→ EXERCISE DIRECTIONS:
Give again, word for word, the lines below that run from the line with "Image resolution: width=421" through the line with "Task: Select the". Drop the pictures.
*** RECORDED INFORMATION ***
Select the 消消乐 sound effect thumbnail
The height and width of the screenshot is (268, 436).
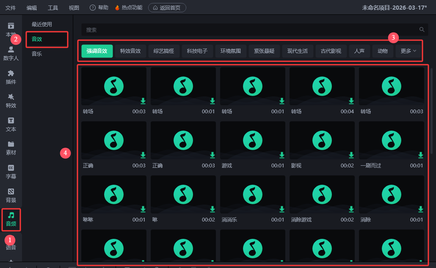coord(252,194)
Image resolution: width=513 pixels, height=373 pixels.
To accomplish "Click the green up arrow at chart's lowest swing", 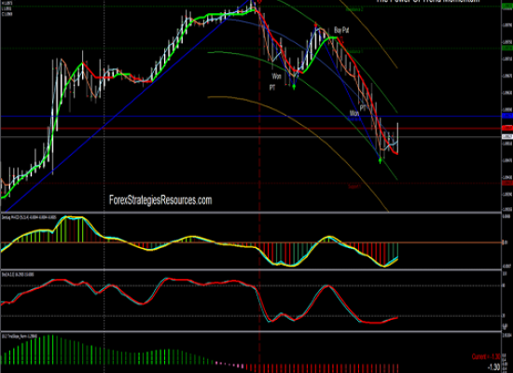I will point(380,160).
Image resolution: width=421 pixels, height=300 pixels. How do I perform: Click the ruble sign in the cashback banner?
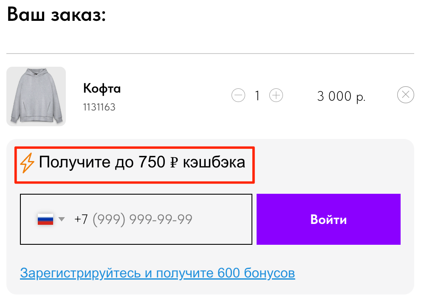point(174,162)
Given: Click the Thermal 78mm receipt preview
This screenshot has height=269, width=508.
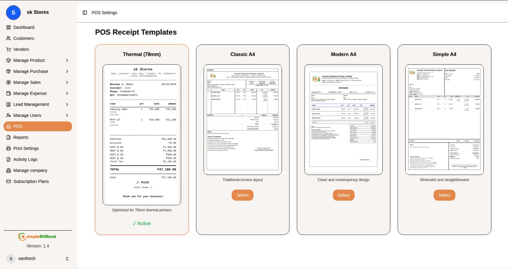Looking at the screenshot, I should [142, 135].
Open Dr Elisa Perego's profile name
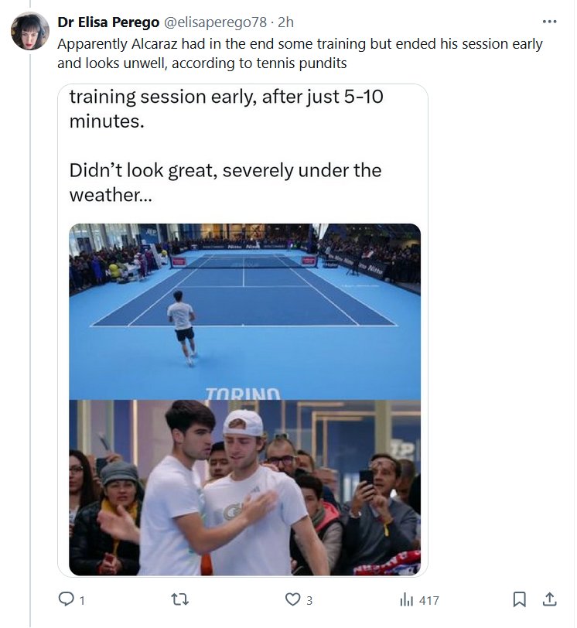This screenshot has width=577, height=628. (x=108, y=22)
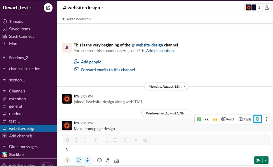273x167 pixels.
Task: Record a video clip with camera icon
Action: pyautogui.click(x=79, y=160)
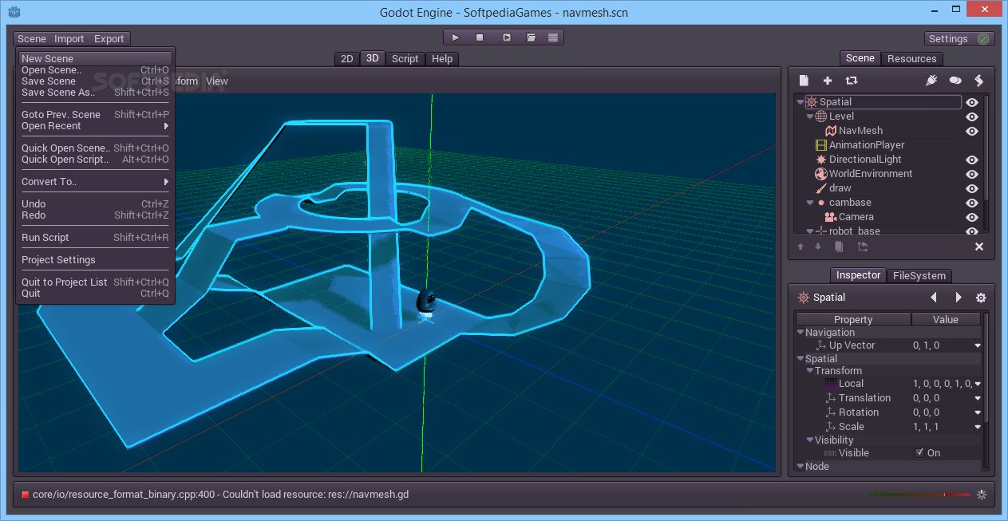The image size is (1008, 521).
Task: Uncheck the Visible property checkbox
Action: click(x=919, y=453)
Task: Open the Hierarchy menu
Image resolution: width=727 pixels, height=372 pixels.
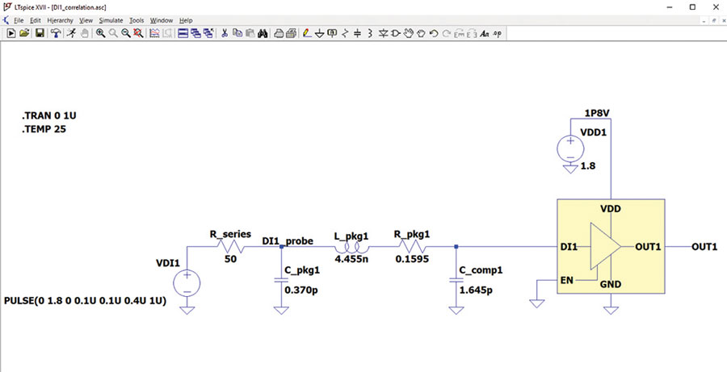Action: (x=61, y=20)
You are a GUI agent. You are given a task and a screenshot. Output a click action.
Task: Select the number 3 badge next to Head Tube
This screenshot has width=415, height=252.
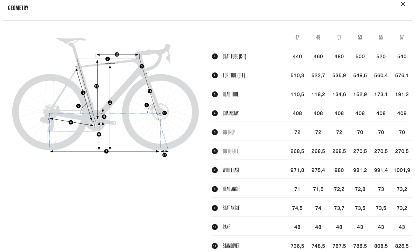point(215,94)
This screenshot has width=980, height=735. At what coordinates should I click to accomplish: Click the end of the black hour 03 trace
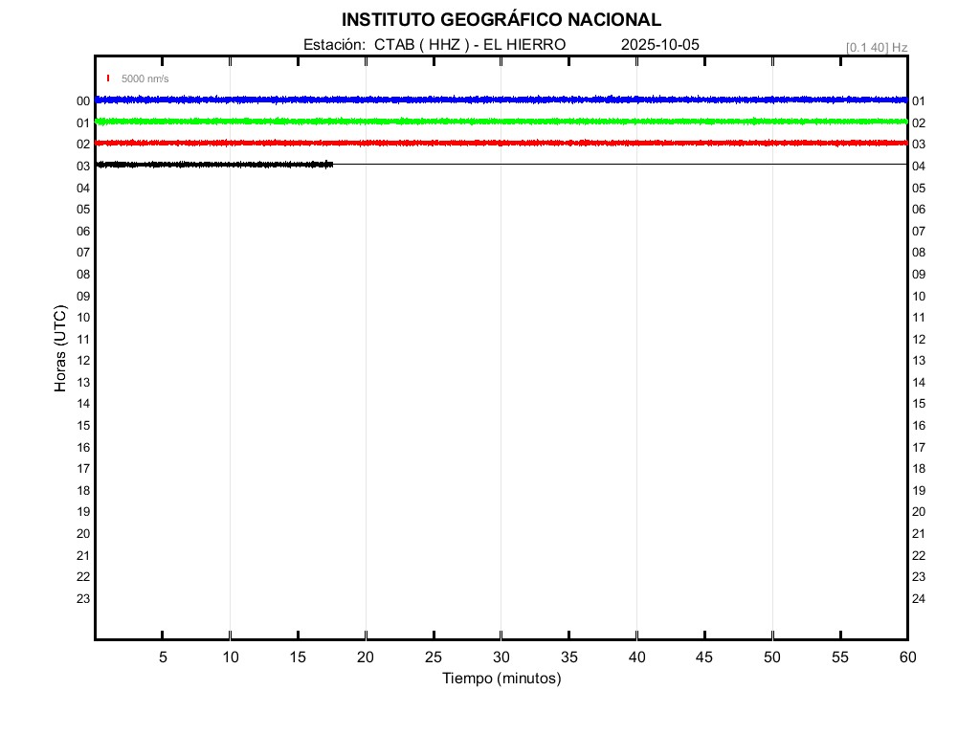330,165
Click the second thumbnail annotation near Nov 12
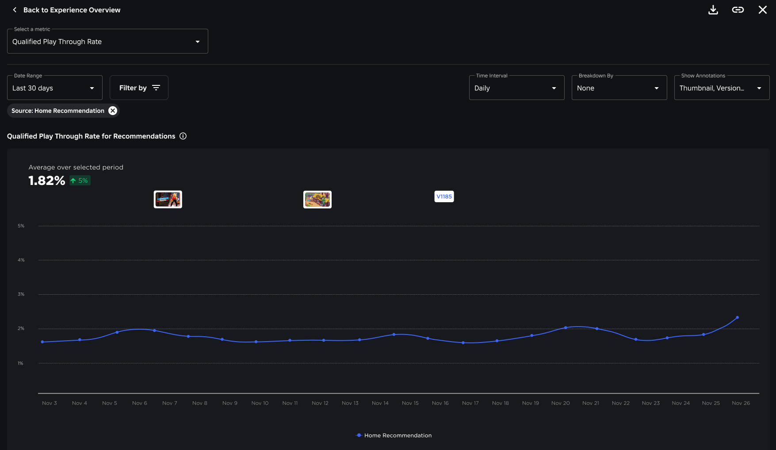 [317, 200]
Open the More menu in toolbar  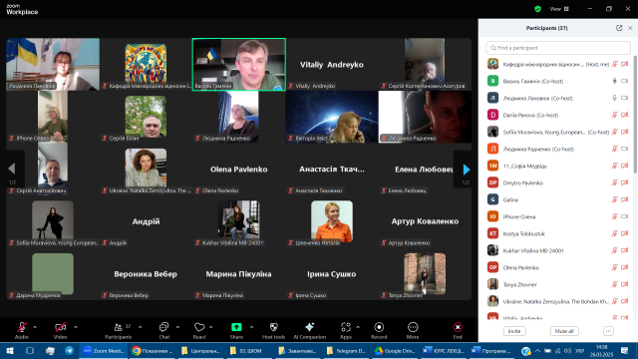click(x=413, y=327)
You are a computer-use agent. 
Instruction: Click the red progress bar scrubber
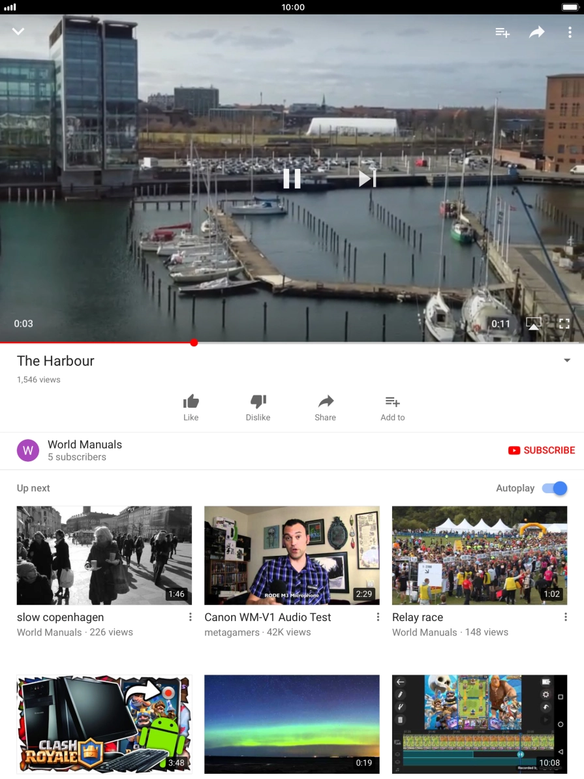coord(194,343)
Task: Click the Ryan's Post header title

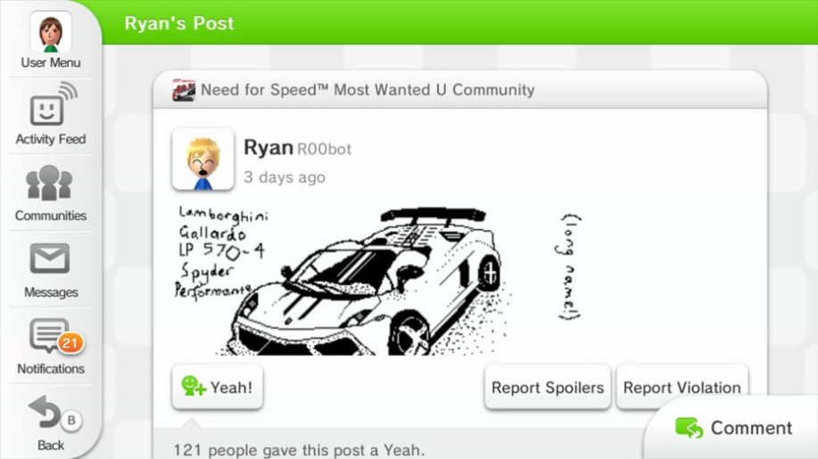Action: pyautogui.click(x=179, y=23)
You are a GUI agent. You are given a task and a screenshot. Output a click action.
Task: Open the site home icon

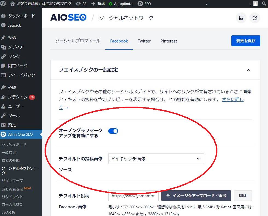click(12, 4)
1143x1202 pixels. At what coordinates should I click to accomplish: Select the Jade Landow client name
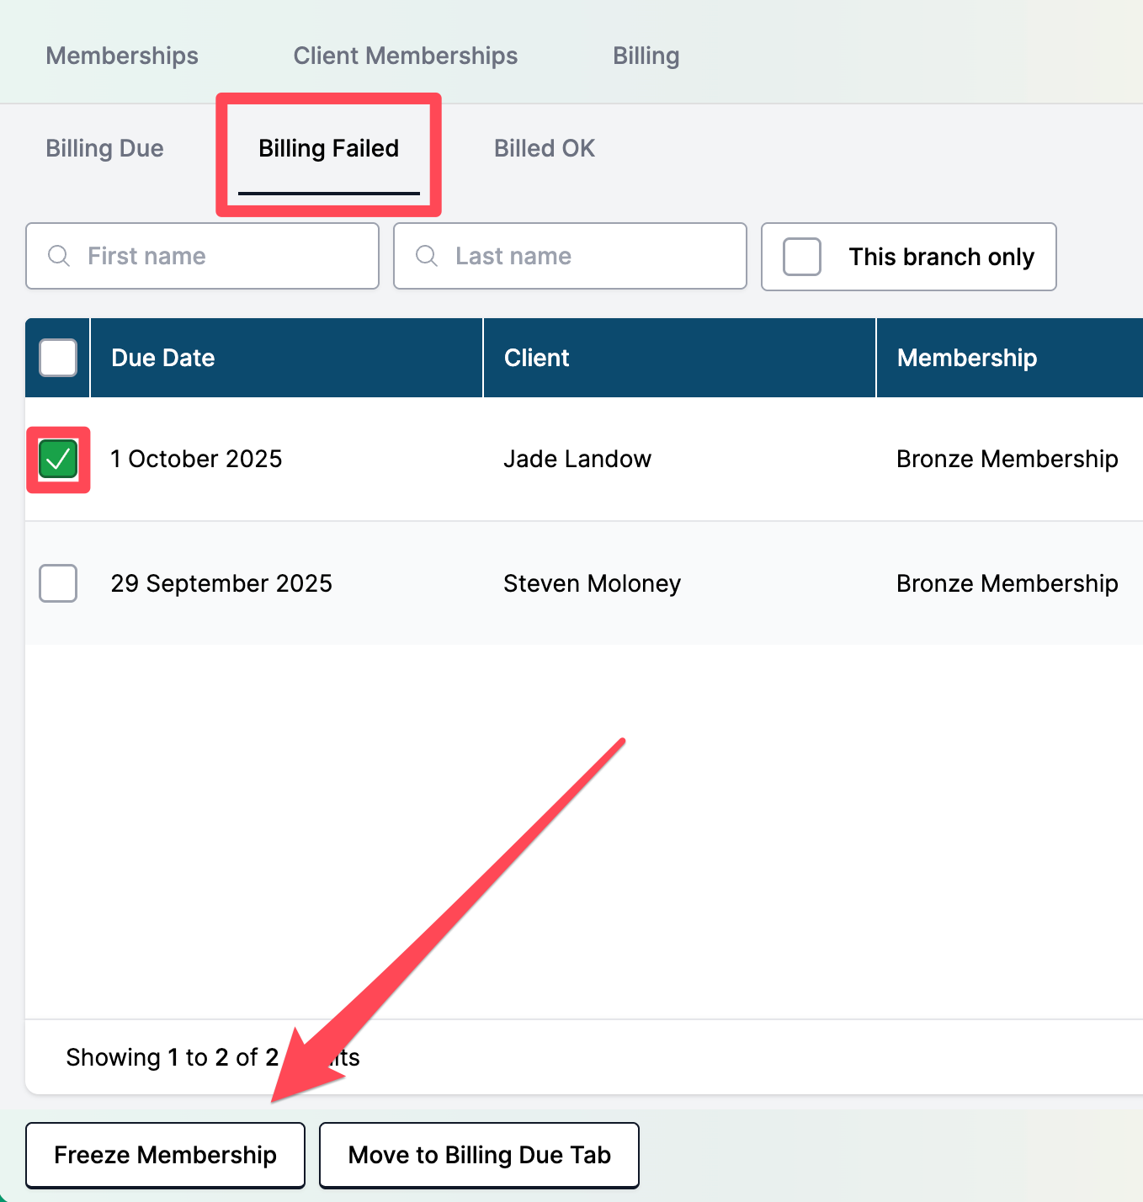coord(577,460)
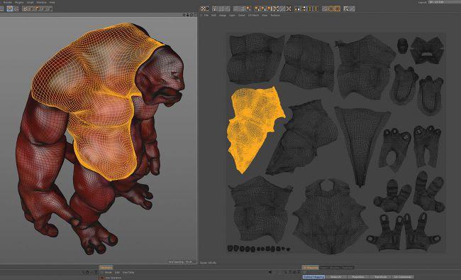Switch to the UV Mapping tab

pos(311,268)
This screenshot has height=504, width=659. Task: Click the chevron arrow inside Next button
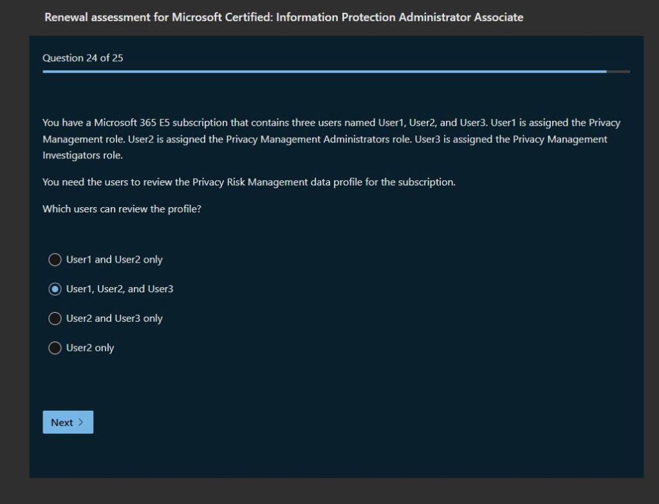[81, 422]
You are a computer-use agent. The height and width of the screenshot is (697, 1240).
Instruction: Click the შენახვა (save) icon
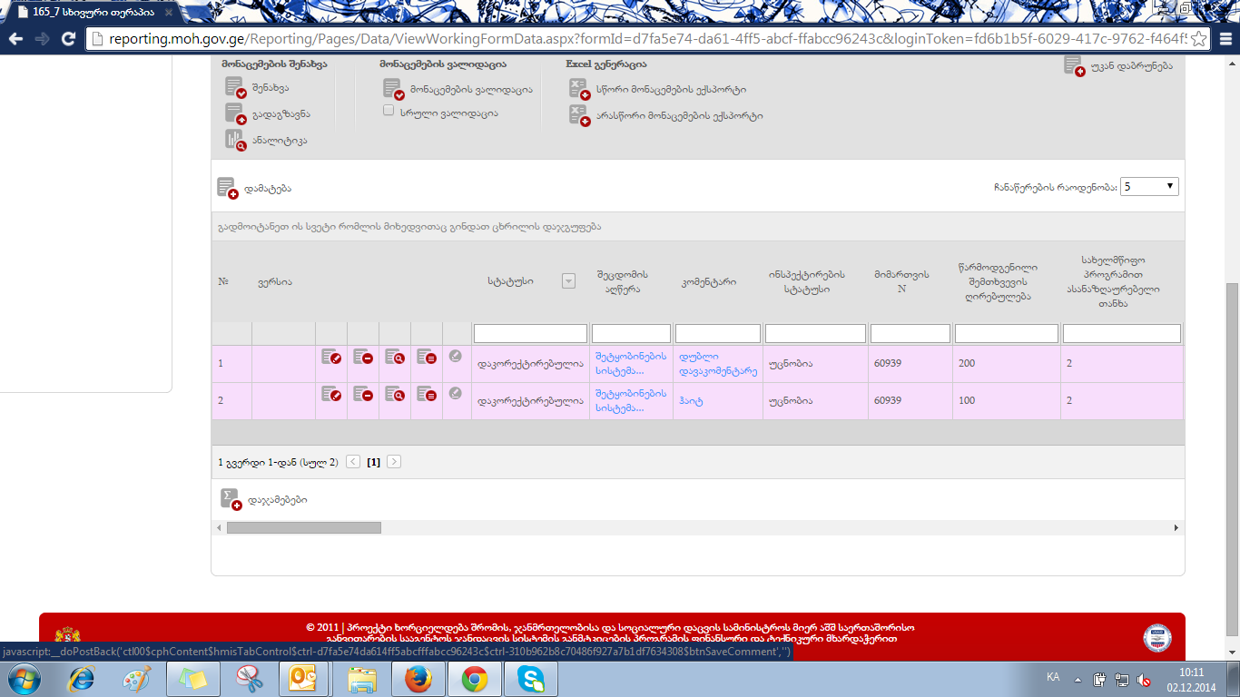pyautogui.click(x=236, y=88)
***
→ WRITTEN SOLUTION:
Image resolution: width=421 pixels, height=300 pixels. How do I perform: Click the ruble sign in the cashback banner?
point(174,162)
Given: Click the Thermal 78mm receipt preview
This screenshot has height=269, width=508.
Looking at the screenshot, I should [142, 135].
Open Dr Elisa Perego's profile name
This screenshot has width=577, height=628. (x=108, y=22)
273x167 pixels.
Task: Record a video clip with camera icon
Action: pyautogui.click(x=79, y=160)
The image size is (1008, 521).
Task: Uncheck the Visible property checkbox
Action: click(x=919, y=453)
Task: Open the Hierarchy menu
Image resolution: width=727 pixels, height=372 pixels.
Action: (x=61, y=20)
You are a GUI agent. You are given a task and a screenshot. Output a click action.
Task: Select the number 3 badge next to Head Tube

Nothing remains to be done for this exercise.